## What is being asked
From the material below, copy every line in which the word "computer" occurs.

***

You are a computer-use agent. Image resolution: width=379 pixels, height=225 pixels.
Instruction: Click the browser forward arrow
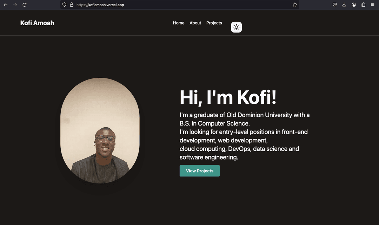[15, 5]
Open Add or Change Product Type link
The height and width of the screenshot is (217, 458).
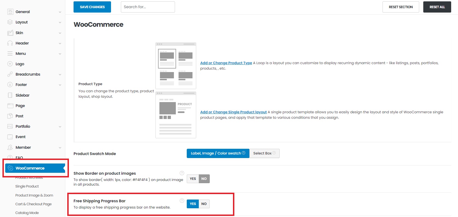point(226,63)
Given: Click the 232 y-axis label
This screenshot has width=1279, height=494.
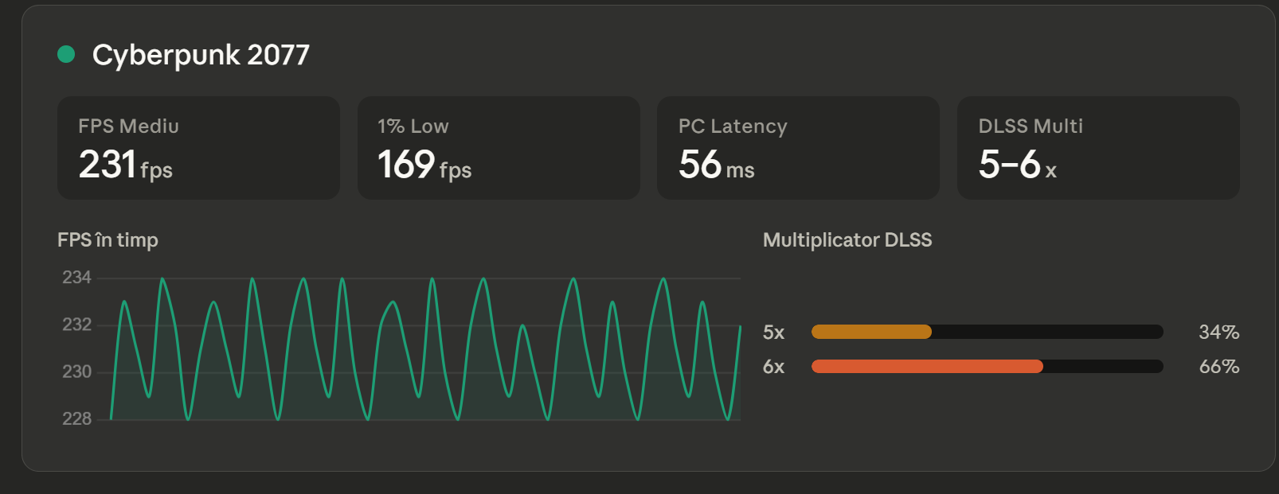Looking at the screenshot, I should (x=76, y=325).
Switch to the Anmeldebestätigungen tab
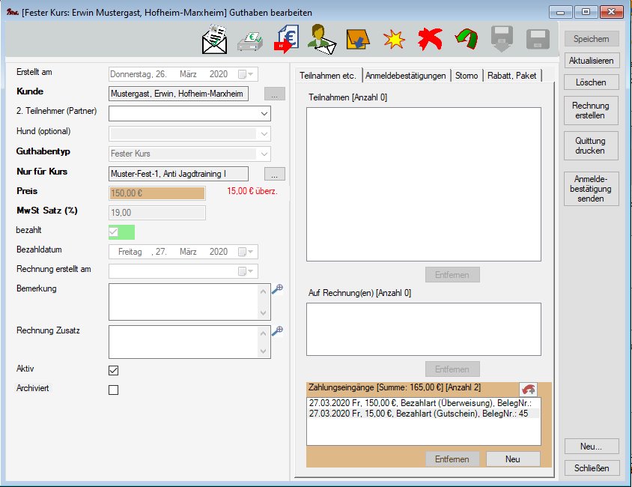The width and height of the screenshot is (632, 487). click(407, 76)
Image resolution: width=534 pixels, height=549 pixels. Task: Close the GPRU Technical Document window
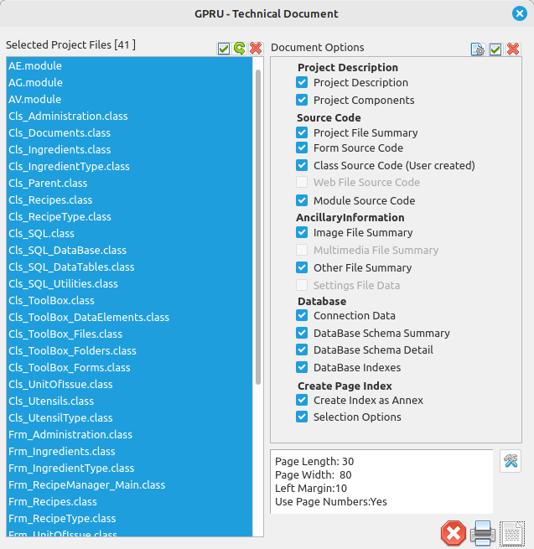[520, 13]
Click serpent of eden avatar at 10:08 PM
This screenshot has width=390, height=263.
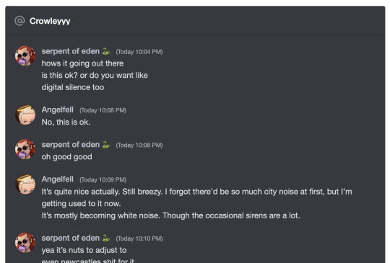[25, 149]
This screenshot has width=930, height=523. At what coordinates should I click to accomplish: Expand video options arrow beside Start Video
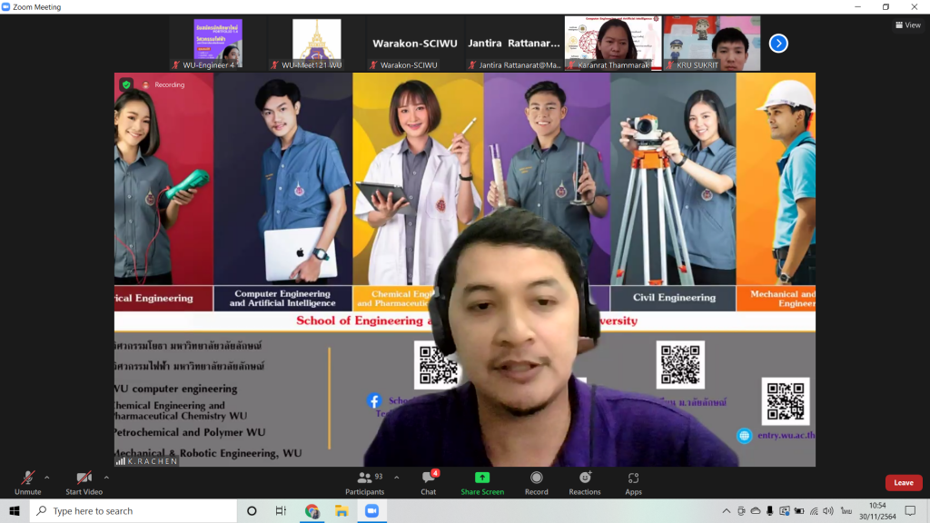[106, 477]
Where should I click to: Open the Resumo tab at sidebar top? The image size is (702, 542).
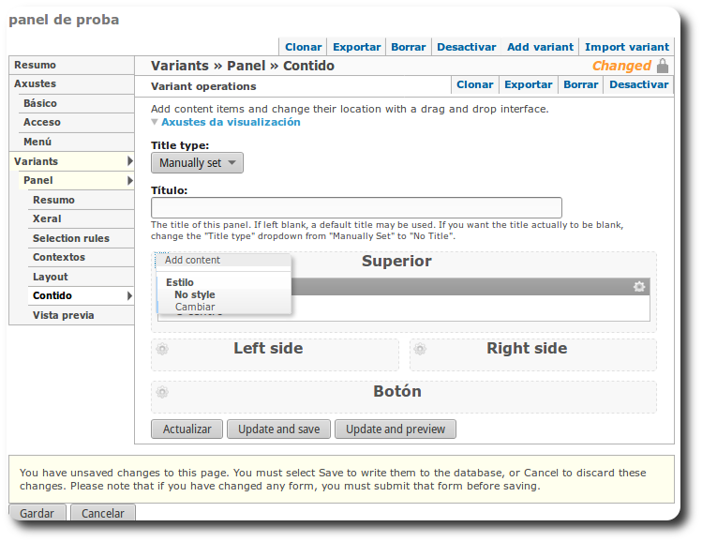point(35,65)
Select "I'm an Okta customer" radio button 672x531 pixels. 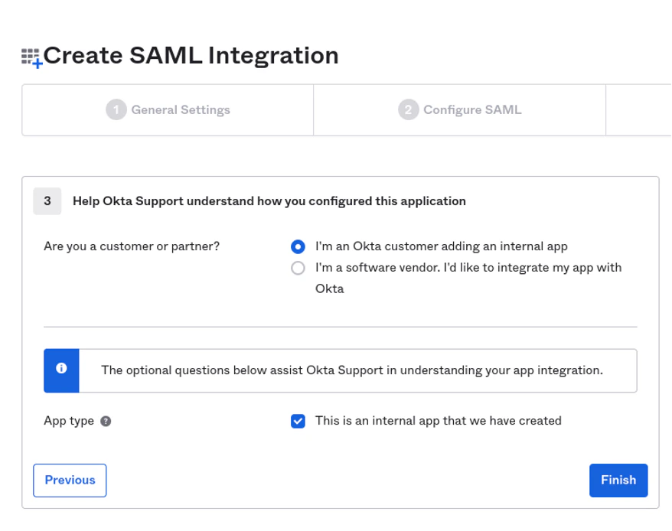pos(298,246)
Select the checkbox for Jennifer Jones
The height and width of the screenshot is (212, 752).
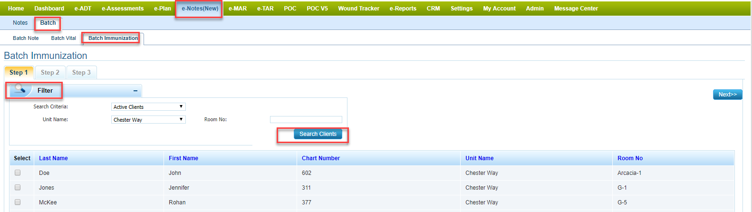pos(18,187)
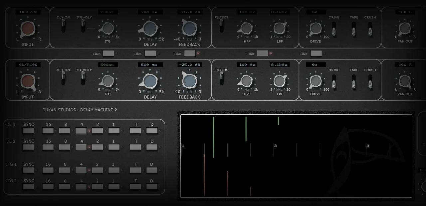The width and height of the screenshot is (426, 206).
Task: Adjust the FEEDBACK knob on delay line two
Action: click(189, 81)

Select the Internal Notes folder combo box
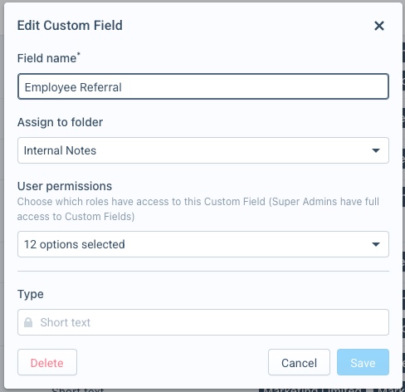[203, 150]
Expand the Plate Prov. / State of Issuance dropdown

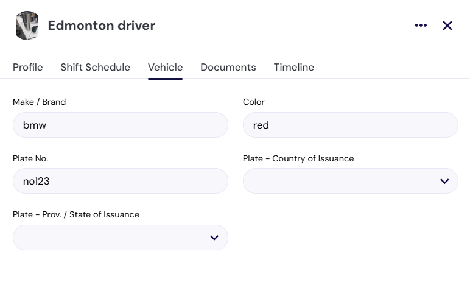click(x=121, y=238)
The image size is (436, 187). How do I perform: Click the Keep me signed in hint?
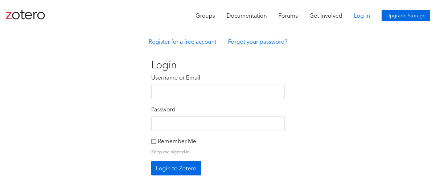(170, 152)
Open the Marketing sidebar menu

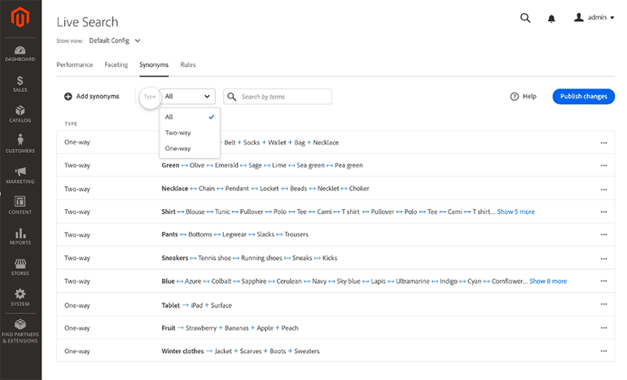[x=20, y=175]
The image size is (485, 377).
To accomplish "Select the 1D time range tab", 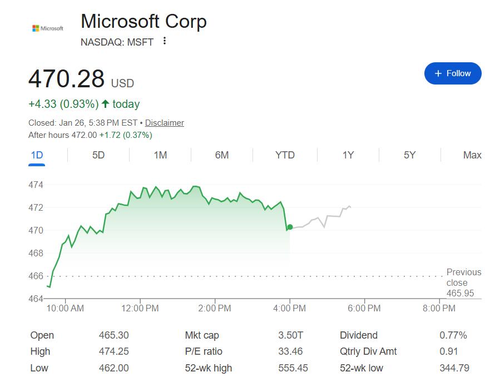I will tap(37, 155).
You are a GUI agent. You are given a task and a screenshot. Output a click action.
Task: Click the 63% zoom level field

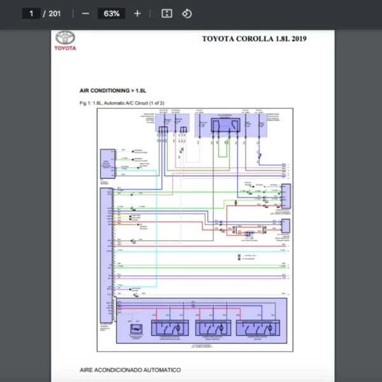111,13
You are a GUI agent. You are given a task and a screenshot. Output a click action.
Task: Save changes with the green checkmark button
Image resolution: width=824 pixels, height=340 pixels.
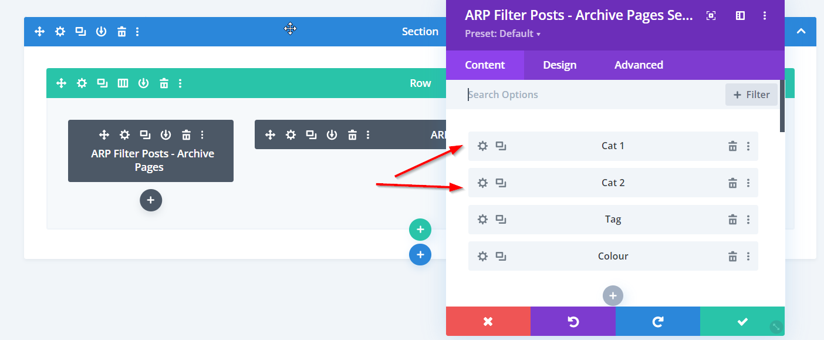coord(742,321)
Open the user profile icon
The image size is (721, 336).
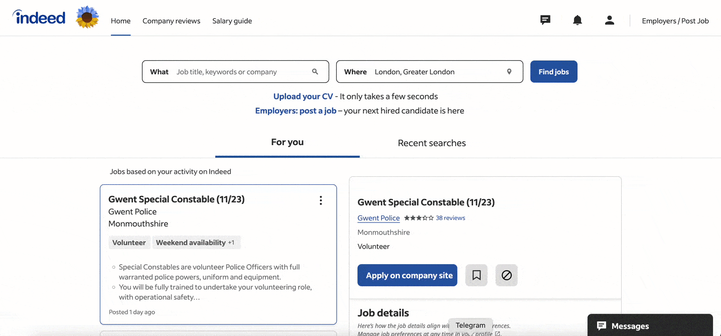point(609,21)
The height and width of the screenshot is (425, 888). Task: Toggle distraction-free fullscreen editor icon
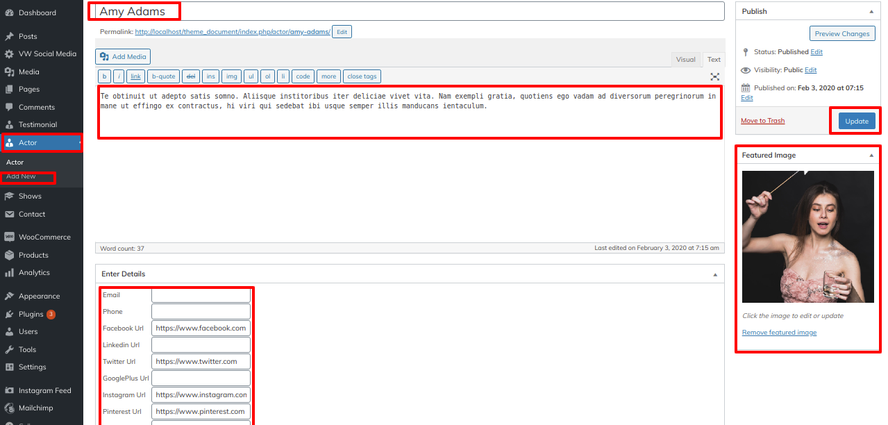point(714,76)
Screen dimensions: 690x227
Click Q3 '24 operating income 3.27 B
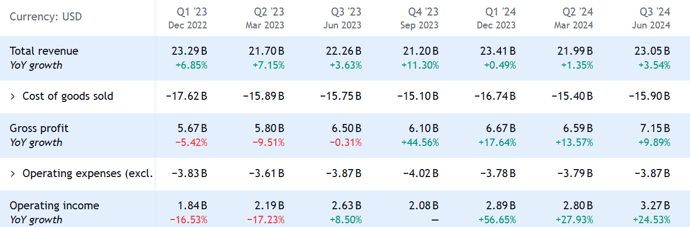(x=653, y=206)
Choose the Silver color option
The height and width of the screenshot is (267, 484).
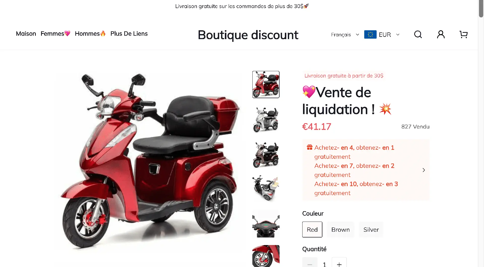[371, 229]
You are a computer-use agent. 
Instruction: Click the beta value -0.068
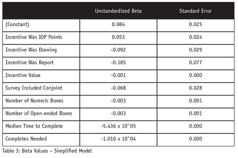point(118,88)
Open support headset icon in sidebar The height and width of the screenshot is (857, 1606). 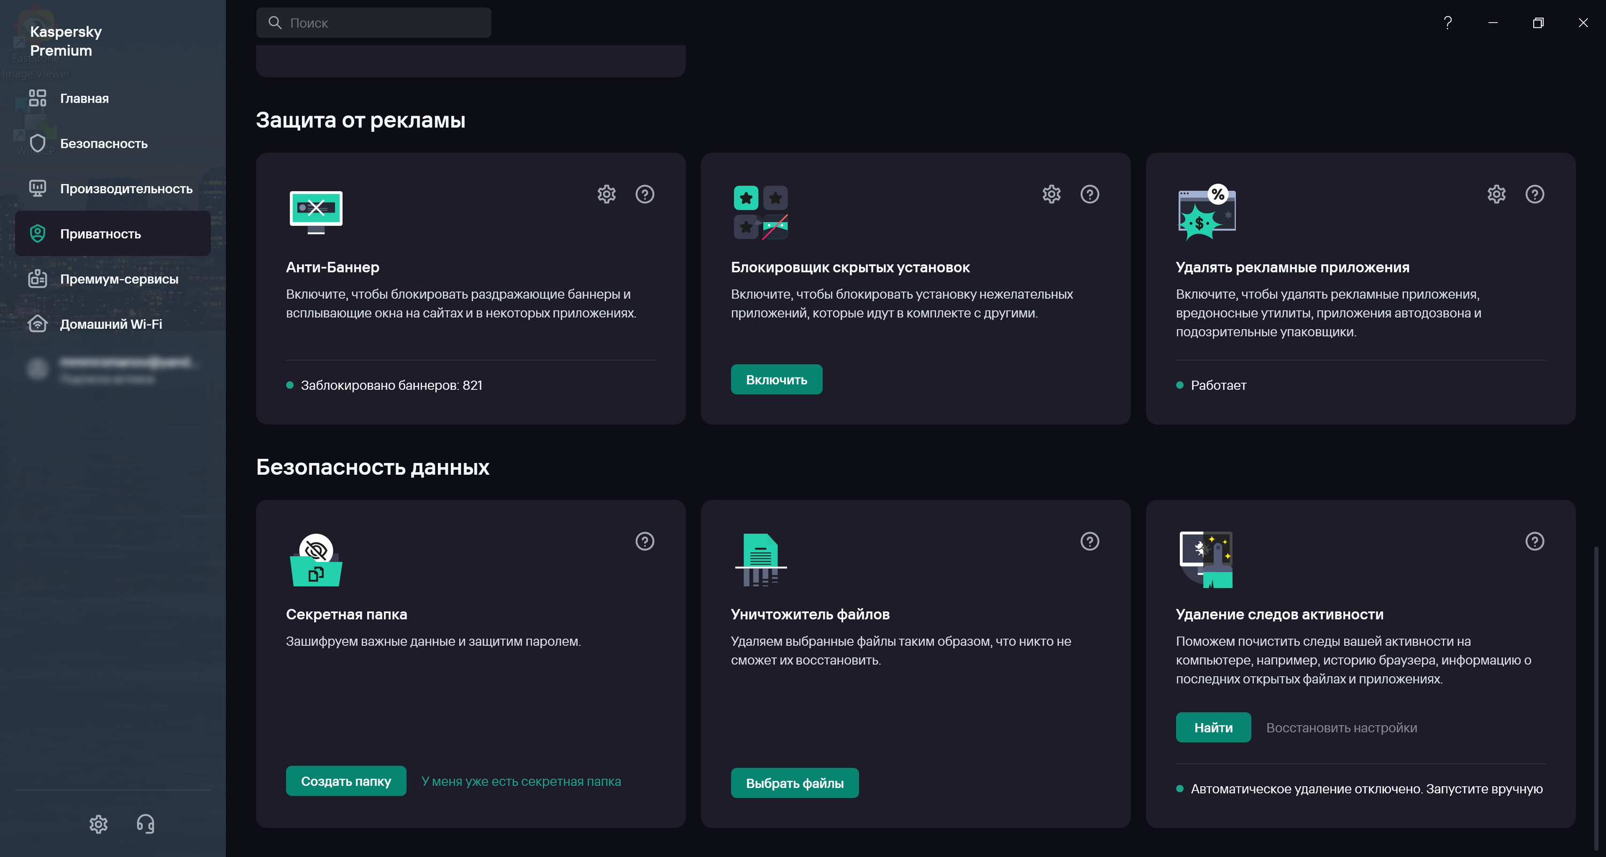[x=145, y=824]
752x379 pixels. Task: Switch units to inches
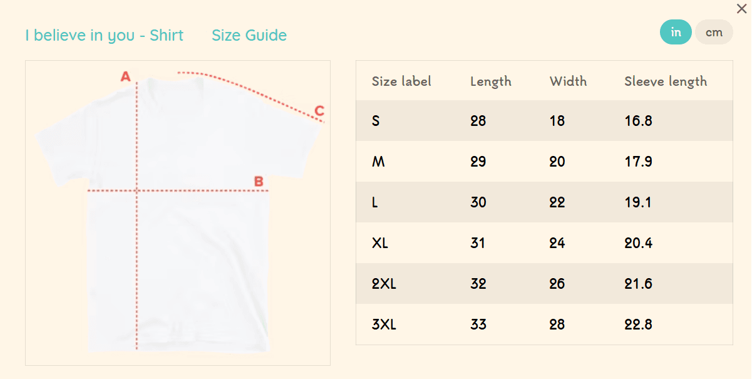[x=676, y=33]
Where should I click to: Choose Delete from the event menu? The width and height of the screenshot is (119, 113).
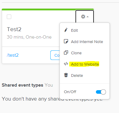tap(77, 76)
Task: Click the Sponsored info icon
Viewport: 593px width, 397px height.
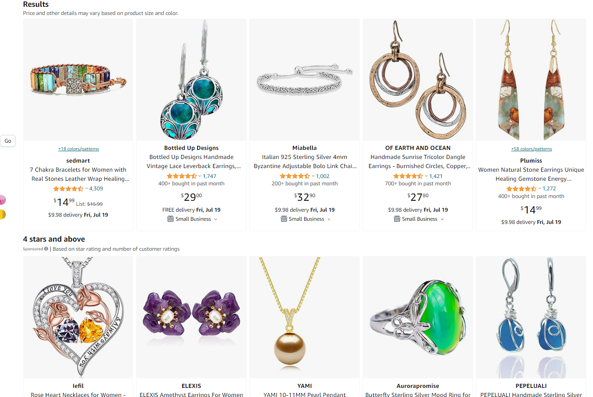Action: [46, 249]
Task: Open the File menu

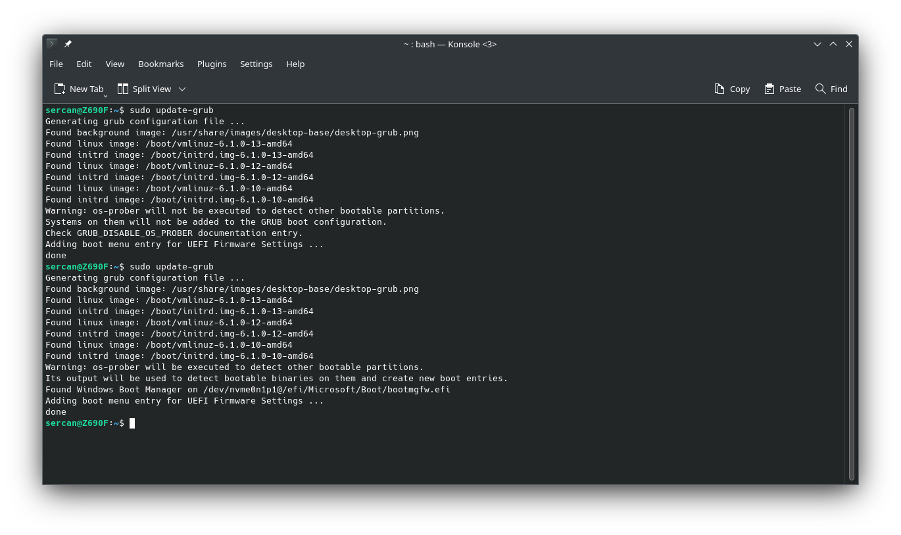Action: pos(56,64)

***

## Your solution
You are a computer-use agent. Image resolution: width=379 pixels, height=225 pixels.
You are a computer-use agent. 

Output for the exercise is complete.